Cuando era niño, a finales de los ochentas del siglo pasado, no existía el fútbol mundial. Lo que sabía del balompié salía de retas callejeras, campos llaneros y canchas de equipos mexicanos.
La de Italia 90 fue la primera Copa Mundial que disfruté. Ver a los ejércitos enfundados en las casacas patrias batallando por la esférica supremacía me impresionó a tal grado que al fin comprendí porque mi hermano mayor se afanaba en realizar mandados y destinar las propinas a comprar las estampas del álbum Panini. Quedó bastante lejos de completar las 24 constelaciones nacionales.
Entre el mundial italiano y el de Estados Unidos 94, todo mi saber sobre el horizonte futbolístico internacional principiaba y concluía en el resumen de la jornada de fútbol español que se transmitía en televisión abierta los domingos por la mañana.
En realidad, tratar a aquella breve cápsula dominicial de “resumen” es exagerar. No todos los conjuntos de La Liga tenían cabida en esos escasos segundos, de hecho los únicos que aparecían con total seguridad eran el Real Madrid y su rival de aquel fin de semana.
Aquí cabe introducir una leve digresión para destacar un gesto de humor por parte del editor de aquellas cápsulas del que no tuve conciencia sino hasta muchos años después gracias a la Internet: la música que introducía las imágenes del partido del Madrid era Barcelona Nights, del guitarrista alemán Ottmar Liebert.
Fue hasta los primeros años del nuevo siglo, de la mano de la televisión satelital, que adquirí plena conciencia de la omnipresencia del deporte más popular del mundo.
No había sitio donde esconderse del fútbol, ni razón para obrar de ese modo. Era sencillamente extraordinario poder disfrutar del balompié de las cuatro ligas más potentes del planeta (española, inglesa, italiana y alemana) y del espectáculo de las etapas finales de la Liga de Campeones.
Que se ampliaran las opciones, sin embargo, no modificó un ápice de mis lealtades.
Seguí gozando enormemente de los éxitos del Santos Laguna en el torneo doméstico, seguí acudiendo con gusto a los campos de tierra para ver a mis amigos batallar con las nuevas generaciones de futbolistas llaneros, y seguí participando, con voluntad casi profesional, de improvisadas justas callejeras. También se conservó intacta la seducción ejercida sobre mi persona por el uniforme tan regio como albo.

No había otro conjunto que el de los galácticos, ni más filosofía que la de Zidanes y Pavones.
Atestiguar la mejor época del Barcelona fue duro, por más que un mexicano formara parte de las filas de la escuadra catalana.
De unos años para acá mi consumo balompédico disminuyó drásticamente. He limitado mi exposición a unas cuantas finales de la Champions, algunos clásicos del fútbol español y las fases finales de la competición doméstica. Es decir, no he perdido el hábito de atestiguar tanto derrotas sumamente dolorosas como triunfos resonantes de los equipos de mis amores.
Cuando algún resultado llama mi atención recurro a resúmenes disponibles en Youtube. Mi ración semanal de fútbol no va más allá de los 15 o 20 minutos y en ella los únicos equipos que tienen su lugar asegurado son el Santos, el Real Madrid y sus rivales de turno.
Comparto esto porque fui uno de los concurrentes de una actividad virtual: El banco Invex y MasterCard anunciaron su sociedad con la Casa Blanca, la de la capital española.
Esa alianza se ve concretada en una tarjeta de crédito digital. Los socios esperan emitir, de aquí a un año, 50 mil plásticos a nombre de seguidores mexicanos del club más popular del planeta.

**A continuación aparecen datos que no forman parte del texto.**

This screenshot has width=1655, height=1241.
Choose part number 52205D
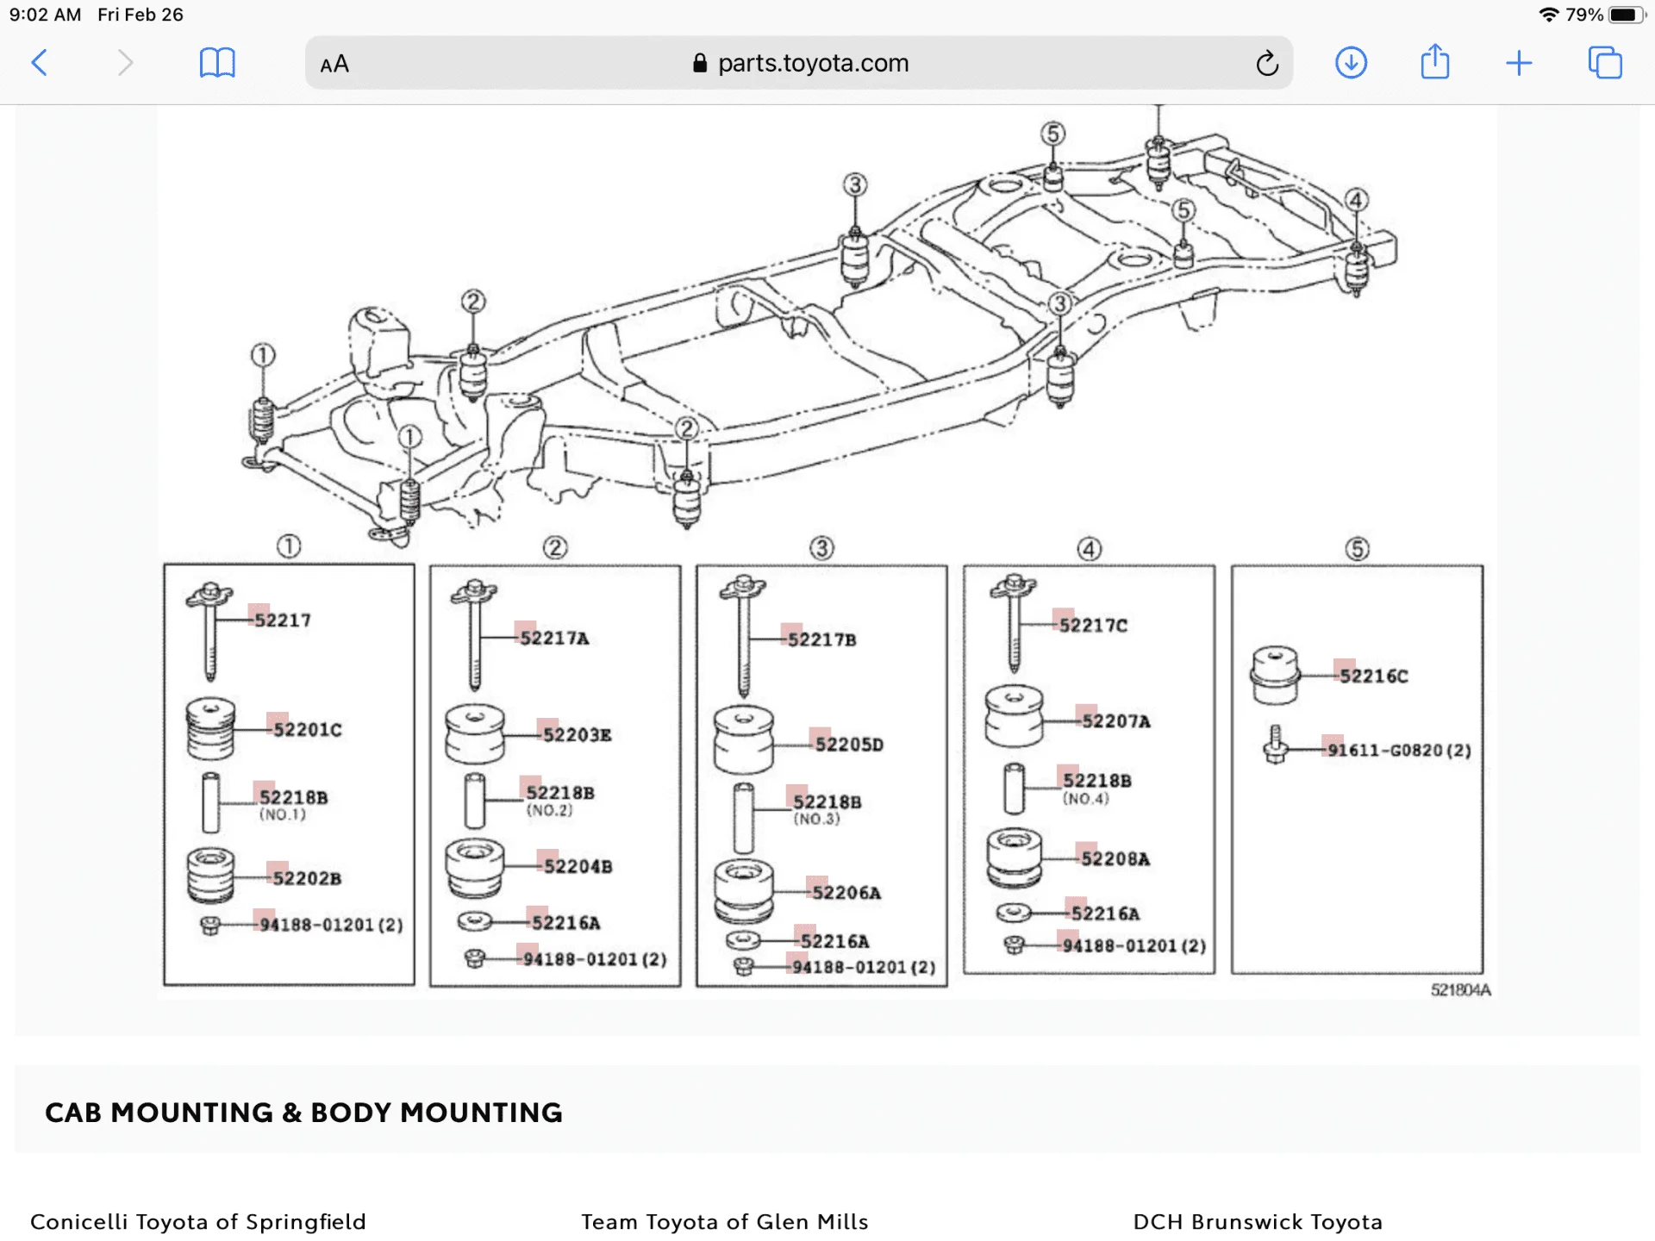point(849,744)
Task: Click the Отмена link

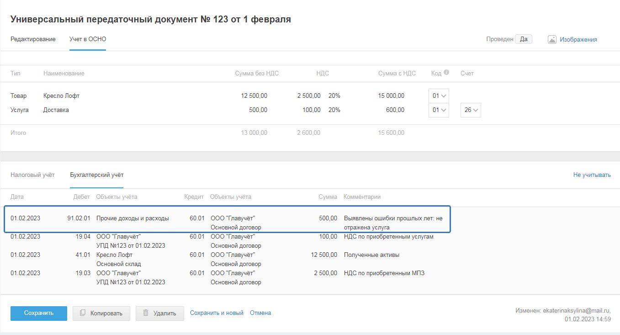Action: coord(260,313)
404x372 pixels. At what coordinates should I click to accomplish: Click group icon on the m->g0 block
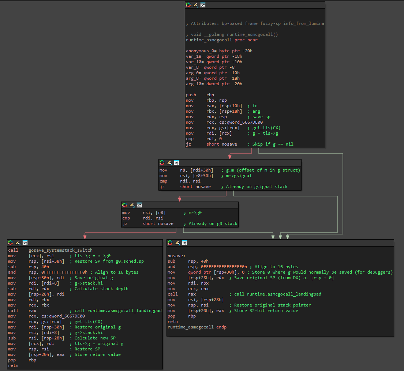139,205

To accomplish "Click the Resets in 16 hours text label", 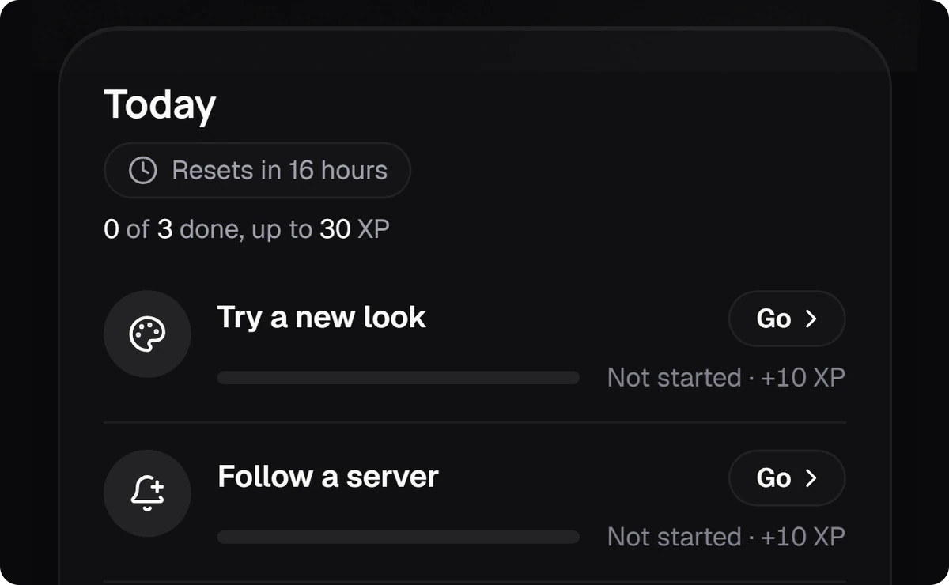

Que el fútbol es uno de los negocios más rentables que existen lo tengo claro desde hace un par de décadas. Y sí, el Real Madrid fue el primero en introducir en mí esa percepción, a golpe de fichajes galácticos, y gracias al ejercicio de una profesión que invita a curiosear por un montón de listados, la relación de los clubes más ricos del mundo, por ejemplo.
Llevo casi el mismo tiempo rehuyendo la opción de adquirir una tarjeta de crédito. Un par de experiencias desagradables en mi juventud consiguieron, básicamente, hacer que deteste esos productos financieros.
Tantos años de cultivar la animadversión hacia dichos instrumentos crediticios no han impedido que, en las últimas horas, observe una y otra vez el escudo impreso en el plástico presentado.
Tal es el poder de seducción, hay quien diría la mística, de los monstruos globales, más cuando visten la casaca que representa infantil devoción, juvenil persistencia y una adultez que reniega del deporte de los goles, pero no del equipo de sus amores.